DIRECTIONS FOR THIS TASK: Report all lines below with the word "will".

Stored records:
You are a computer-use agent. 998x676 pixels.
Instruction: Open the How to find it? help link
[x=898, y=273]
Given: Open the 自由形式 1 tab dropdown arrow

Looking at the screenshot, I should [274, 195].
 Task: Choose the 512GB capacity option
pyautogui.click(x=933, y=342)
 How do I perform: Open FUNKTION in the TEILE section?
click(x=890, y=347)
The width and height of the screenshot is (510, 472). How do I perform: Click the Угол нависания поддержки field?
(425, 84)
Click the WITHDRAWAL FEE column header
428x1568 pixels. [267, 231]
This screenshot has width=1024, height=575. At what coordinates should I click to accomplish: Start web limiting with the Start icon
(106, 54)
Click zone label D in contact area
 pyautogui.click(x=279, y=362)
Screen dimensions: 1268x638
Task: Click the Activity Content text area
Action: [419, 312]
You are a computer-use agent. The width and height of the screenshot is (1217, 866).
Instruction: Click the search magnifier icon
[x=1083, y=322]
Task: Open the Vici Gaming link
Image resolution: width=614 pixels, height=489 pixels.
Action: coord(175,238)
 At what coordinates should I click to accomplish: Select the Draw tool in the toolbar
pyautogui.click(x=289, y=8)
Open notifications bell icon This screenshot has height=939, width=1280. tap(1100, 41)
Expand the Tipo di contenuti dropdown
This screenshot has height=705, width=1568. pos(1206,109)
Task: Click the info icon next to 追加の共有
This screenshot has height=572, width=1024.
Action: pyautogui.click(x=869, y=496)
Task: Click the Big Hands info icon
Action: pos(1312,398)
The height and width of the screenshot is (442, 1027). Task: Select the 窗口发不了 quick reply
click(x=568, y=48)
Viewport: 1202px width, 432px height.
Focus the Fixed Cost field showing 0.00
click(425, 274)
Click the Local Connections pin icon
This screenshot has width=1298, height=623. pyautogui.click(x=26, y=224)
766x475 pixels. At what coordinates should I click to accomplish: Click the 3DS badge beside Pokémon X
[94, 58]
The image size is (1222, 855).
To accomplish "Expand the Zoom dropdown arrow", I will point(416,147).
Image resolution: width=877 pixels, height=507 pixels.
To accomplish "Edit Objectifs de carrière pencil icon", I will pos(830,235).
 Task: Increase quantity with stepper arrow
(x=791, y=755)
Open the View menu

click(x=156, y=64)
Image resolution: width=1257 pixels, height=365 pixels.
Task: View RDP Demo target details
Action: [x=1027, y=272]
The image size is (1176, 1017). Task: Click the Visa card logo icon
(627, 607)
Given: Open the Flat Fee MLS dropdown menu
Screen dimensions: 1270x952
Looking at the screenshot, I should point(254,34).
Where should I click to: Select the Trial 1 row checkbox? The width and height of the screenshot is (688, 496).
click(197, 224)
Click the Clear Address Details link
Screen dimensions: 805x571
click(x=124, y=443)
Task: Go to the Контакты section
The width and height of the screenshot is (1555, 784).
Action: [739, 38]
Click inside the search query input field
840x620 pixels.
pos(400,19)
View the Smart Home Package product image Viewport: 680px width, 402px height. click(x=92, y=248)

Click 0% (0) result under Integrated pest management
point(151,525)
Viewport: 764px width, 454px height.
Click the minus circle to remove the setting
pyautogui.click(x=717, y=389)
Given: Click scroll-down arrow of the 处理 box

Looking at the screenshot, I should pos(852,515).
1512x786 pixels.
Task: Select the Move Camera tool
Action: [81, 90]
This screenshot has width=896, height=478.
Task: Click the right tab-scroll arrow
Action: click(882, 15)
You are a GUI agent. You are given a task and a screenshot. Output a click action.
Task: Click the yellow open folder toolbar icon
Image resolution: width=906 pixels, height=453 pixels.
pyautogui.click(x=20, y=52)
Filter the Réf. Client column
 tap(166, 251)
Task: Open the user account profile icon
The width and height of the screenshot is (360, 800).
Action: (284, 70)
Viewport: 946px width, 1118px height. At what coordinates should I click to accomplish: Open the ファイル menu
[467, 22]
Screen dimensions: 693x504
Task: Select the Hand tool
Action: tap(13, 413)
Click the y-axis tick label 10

RESPONSE TO THE EXERCISE:
To accomplish "Expand the Zoom dropdown arrow", I will point(416,147).
To accomplish "Edit Objectifs de carrière pencil icon", I will pos(830,235).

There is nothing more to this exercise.